The Court holds that petitioner’s conduct does not amount to attempted extortion, but for a different reason: According to the Court, the alleged property that petitioner pursued was not transferrable and therefore is not capable of being “obtained.” Ante, at 4–5, 7–8. Because I do not believe that the item in question constitutes prop-erty, it is unnecessary for me to determine whether or not petitioner sought to obtain it.

*  *  *

If Congress had wanted to classify internal recommendations pertaining to government decisions as property, I think it would have spoken more clearly than it did in the Hobbs Act. But even if the Hobbs Act were ambiguous on this point, the rule of lenity would counsel in favor of an interpretation of the statute that does not reach so broadly, see Scheidler v. National Organization for Women, Inc., 537 U. S. 393, 409 (2003). This is not to say that the Government could not have prosecuted petitioner for ex-tortion on these same facts under some other theory. The question before us is whether the general counsel’s recommendation—or the right to make it—constitutes property under the Hobbs Act. In my view, they do not.

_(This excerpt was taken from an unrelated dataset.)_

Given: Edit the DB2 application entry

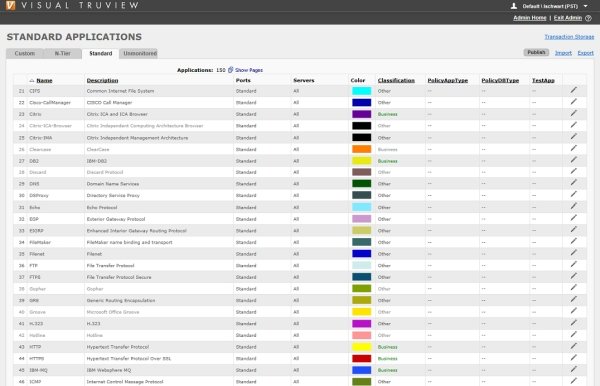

For these reasons, I concur in the Court’s judgment.

Notes
1 * To recognize that an internal recommendation regarding a government decision is not property does not foreclose the possibility that threatening a government employee, as the government’s agent, in order to secure government property could qualify as Hobbs Act extortion. Here, after all, petitioner’s ultimate goal was to secure an investment of money from the government. But the jury found only that petitioner had attempted to obtain the general counsel’s recommendation, so I have no occasion to consider whether a Hobbs Act conviction could have been sustained on a different legal theory.